Stated task A — Can you copy out the listing, starting at the line that contains "Where should I" and stopping after the listing's last line, with the pictures left out?

Given text —
Noel Due states, “Where the first Adam failed and brought the tyranny of false worship to the race, the obedient worship of the second Adam would lead a new humanity to the liberating glory of the worship for which it was created.”[15] The second Adam would replace the ever-wilting insufficient fig leaves of our vain self-help religion with His all-sufficient atoning sacrifice.  In so doing He would redeem all that was lost in the fall enabling those who come by faith to be immediately reconciled to God and progressively made new through the process of sanctification – which also comes by faith in His gospel. Is it not interesting that it was by the rebellious rejection of God’s word that misdirected worship entered the world and it is by humble submission to God’s word by faith that reconciliation and rightly ordered worship is once again made possible? Graeme Goldsworthy summarizes,

Original sin involved the suppression of the truth of God in nature and conscience, and also the rebellion against every supernatural word from God.  Ever since the original sin of Adam and Eve, all of mankind has been involved in sin and is characterized by sin.  The saving acts of God involve a new supernatural revelation from God given progressively throughout the whole history of redemption … As Adam refused every supernatural word of God through which human existence and the world could be truly understood, so the children of Adam are born rebels who suppress the truth of God within them, and reject the supernatural world from without.  Only God’s grace in the saving work of Christ can restore the proper relationship between God and man, and thus cause us to accept the truth.[16]

 

It is to this reordering of worship by faith in the gospel of Jesus Christ that we now turn.

Listed records —

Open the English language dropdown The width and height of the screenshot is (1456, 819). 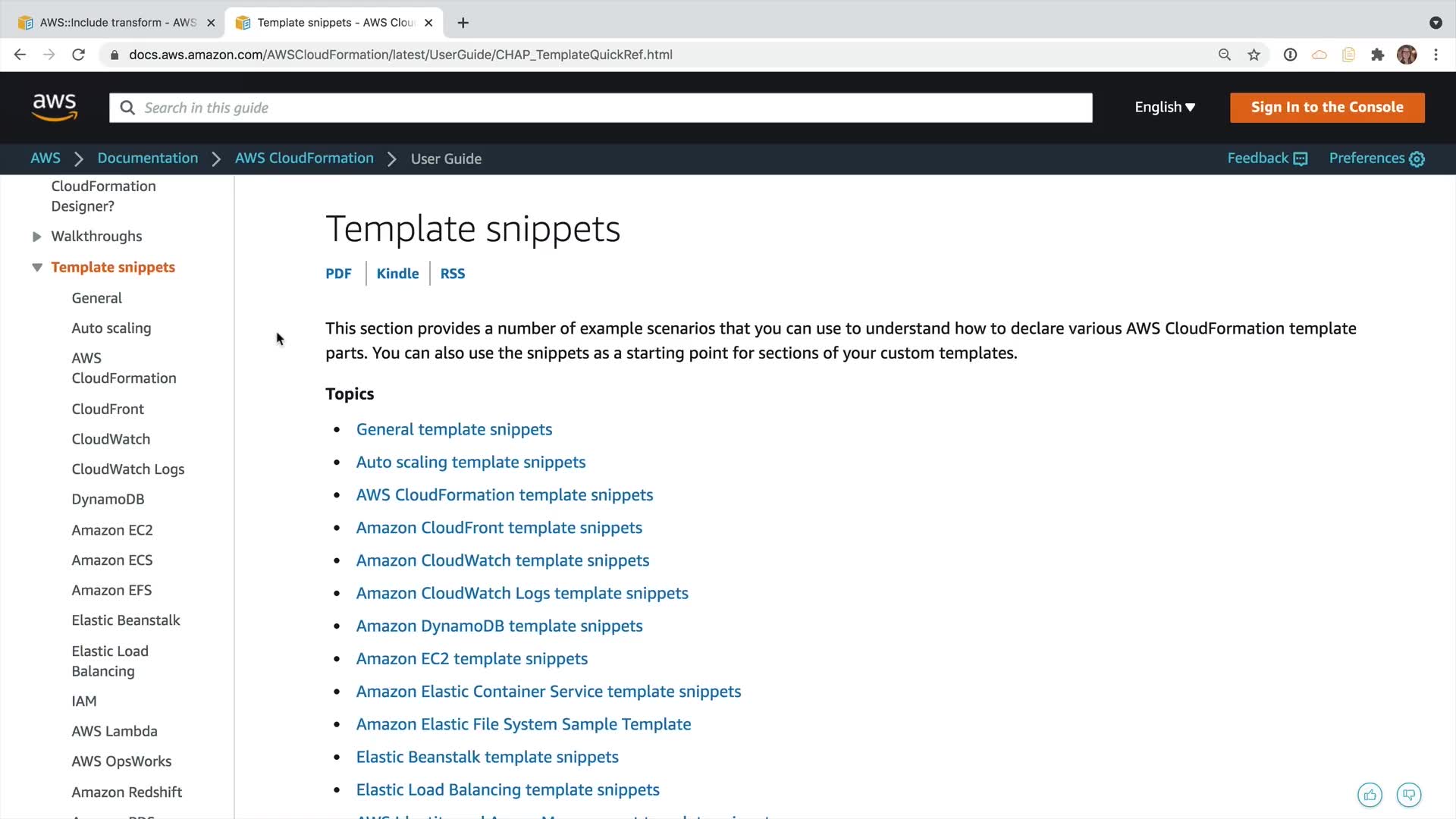click(x=1165, y=108)
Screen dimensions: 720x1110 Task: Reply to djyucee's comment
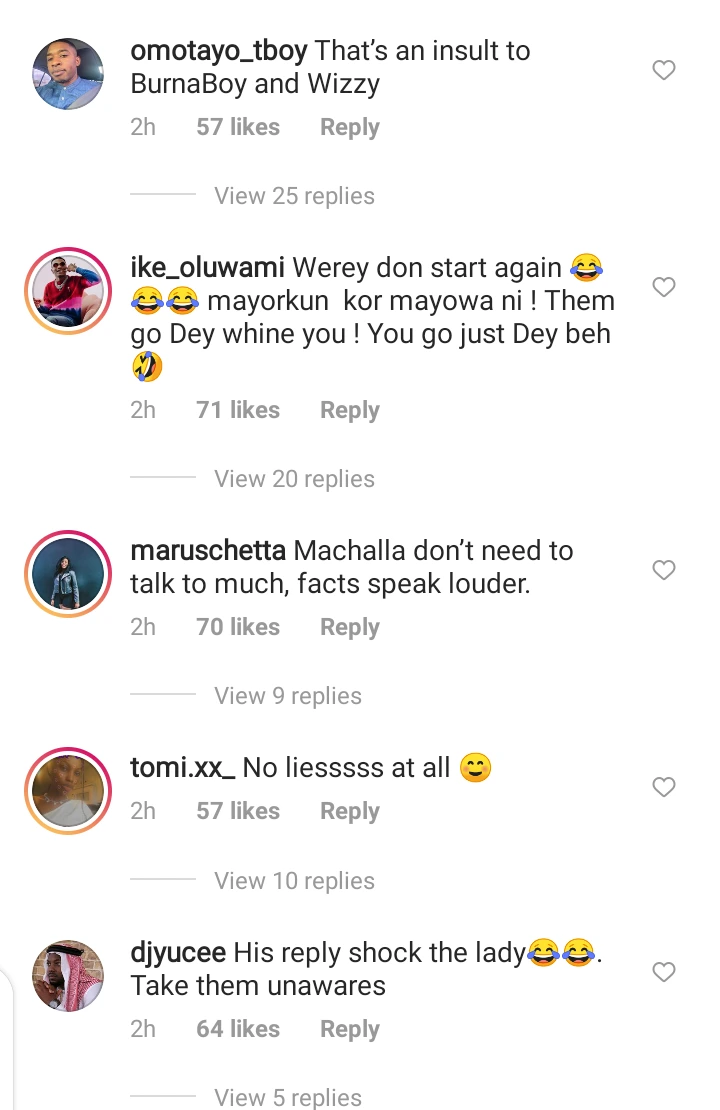click(x=349, y=1029)
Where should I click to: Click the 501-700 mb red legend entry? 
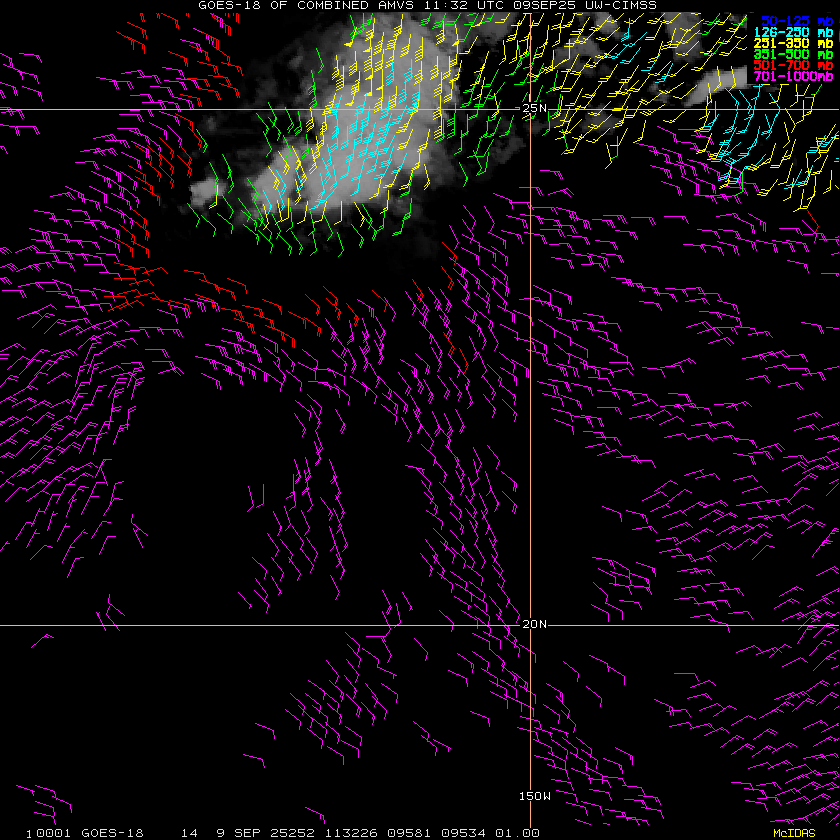793,65
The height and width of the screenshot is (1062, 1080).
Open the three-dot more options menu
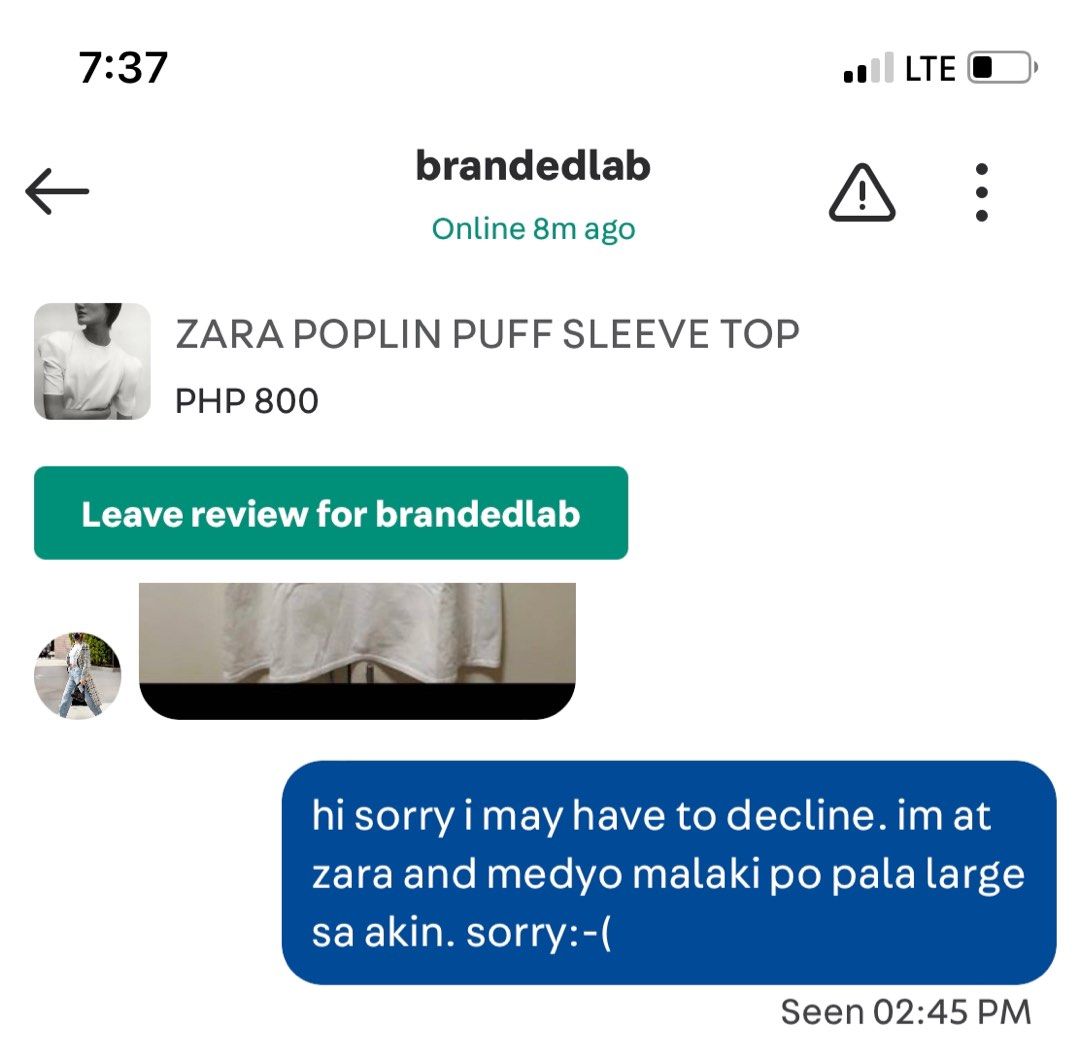(x=982, y=192)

Stated task B — Can you condense the paragraph of the passage on worship that begins "Original sin involved" into a short bulleted list that keeps its main facts?

Full output A —
Where should I click to: Click the 501-700 mb red legend entry? 
793,65
The height and width of the screenshot is (1062, 1080).
Open the three-dot more options menu
(x=982, y=192)

Full output B —
- Original sin meant suppressing God's truth in nature and conscience and rebelling against every supernatural word from God.
- Since Adam and Eve's original sin, all mankind has been involved in sin and is characterized by it.
- God's saving acts involve a new supernatural revelation, given progressively across the whole history of redemption.
- Like Adam, his children are born rebels who suppress God's truth within them and reject the supernatural world from without.
- Only God's grace in Christ's saving work can restore the proper relationship between God and man and lead us to accept the truth.